Dr. Miriam Cremer, an ob-gyn and the founder of BasicHealth: El Salvador, has focused her efforts on the cervical cancer screening because it is a sustainable way to provide quality preventative healthcare. In its early pre-cancerous stages, cervical cancer is a curable disease. In the United States, the Pap smear screening test is accessible for most people. Women with abnormal results, which indicate a possible precancerous condition called dysplasia, are referred for further tests. The annual screening increases the possibility that cervical abnormalities missed one year will most likely be detected the next.

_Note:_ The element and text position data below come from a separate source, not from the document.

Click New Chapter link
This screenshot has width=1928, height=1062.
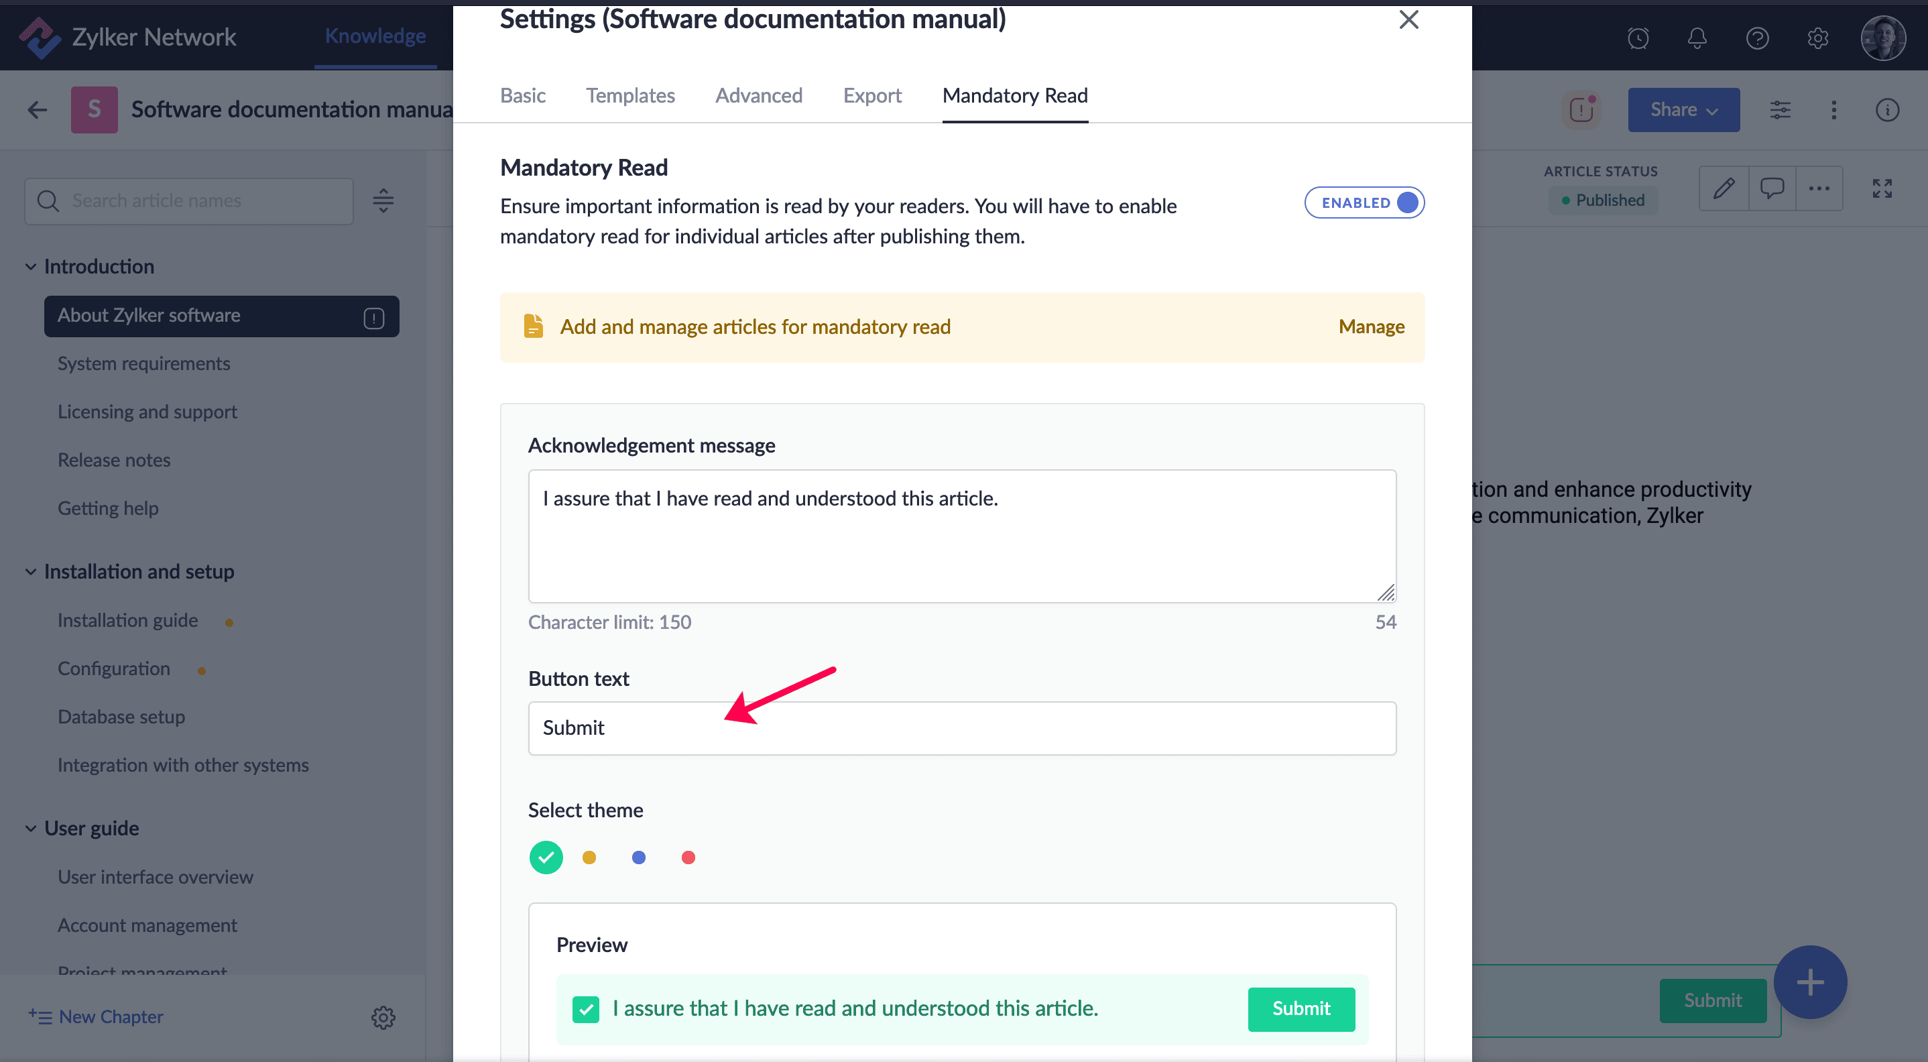point(110,1016)
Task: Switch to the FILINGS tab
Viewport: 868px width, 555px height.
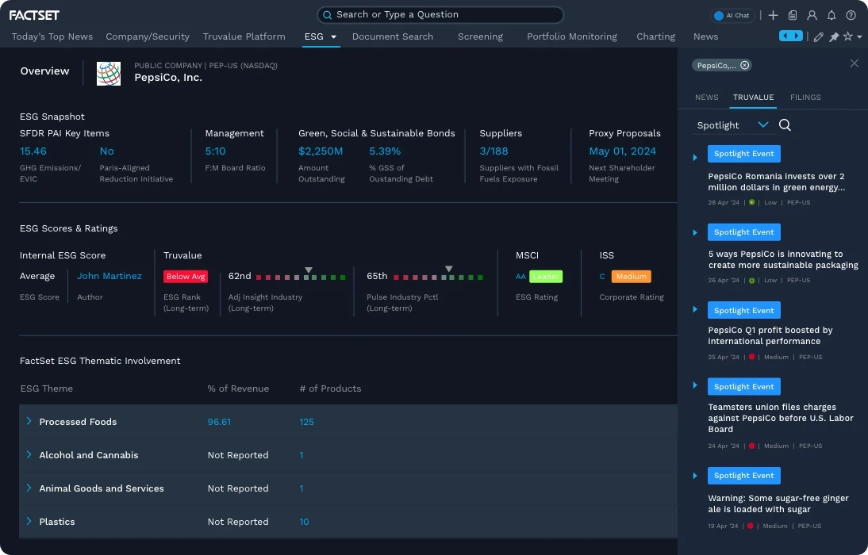Action: point(805,97)
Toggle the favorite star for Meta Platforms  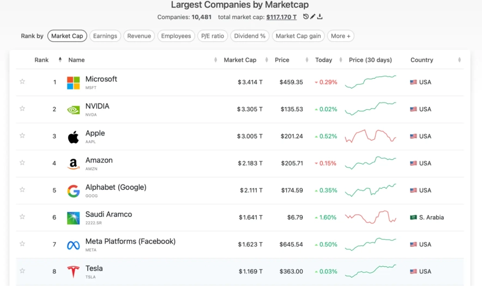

However, cervical cancer is a much more severe health problem in developing countries like El Salvador. These countries lack the health care infrastructure that has made cervical cancer both preventable and treatable in the U.S. Each step of the screening process-from patient recruitment to sample collection to shipping, analysis, and follow up-presents unique problems. For women in developing countries, practitioners. and equipment are difficult to find, and testing can be expensive. After the test results come back, it can be hard to locate patients, who often do not have access to a phone.
The development of cervical precancer is associated with the human papillomavirus (HPV). HPV is a sexually transmitted infection. Some strains cause genital warts, while others have been linked with cervical cancer. It is important to remember that this connection is not a simple cause-and-effect formula. While not every woman who contracts HPV will develop cervical cancer, all cervical cancer patients have been found to have HPV.
Because women in the developing world do not have access to consistent and comprehensive screening, 80 percent of new cervical cancer cases worldwide occur in developing countries. Today "women's cancer" kills more Latin American women than any other type of cancer. And while Salvadoran women have a remarkably low incidence of certain risk factors for cervical cancer (such as HIV infection, smoking, and multiple sexual partners), they are highly vulnerable to contracting HPV from their husbands. In El Salvador, it is culturally accepted, and even expected, for men to frequent prostitutes at an early age. Many men then infect their female partners with the virus.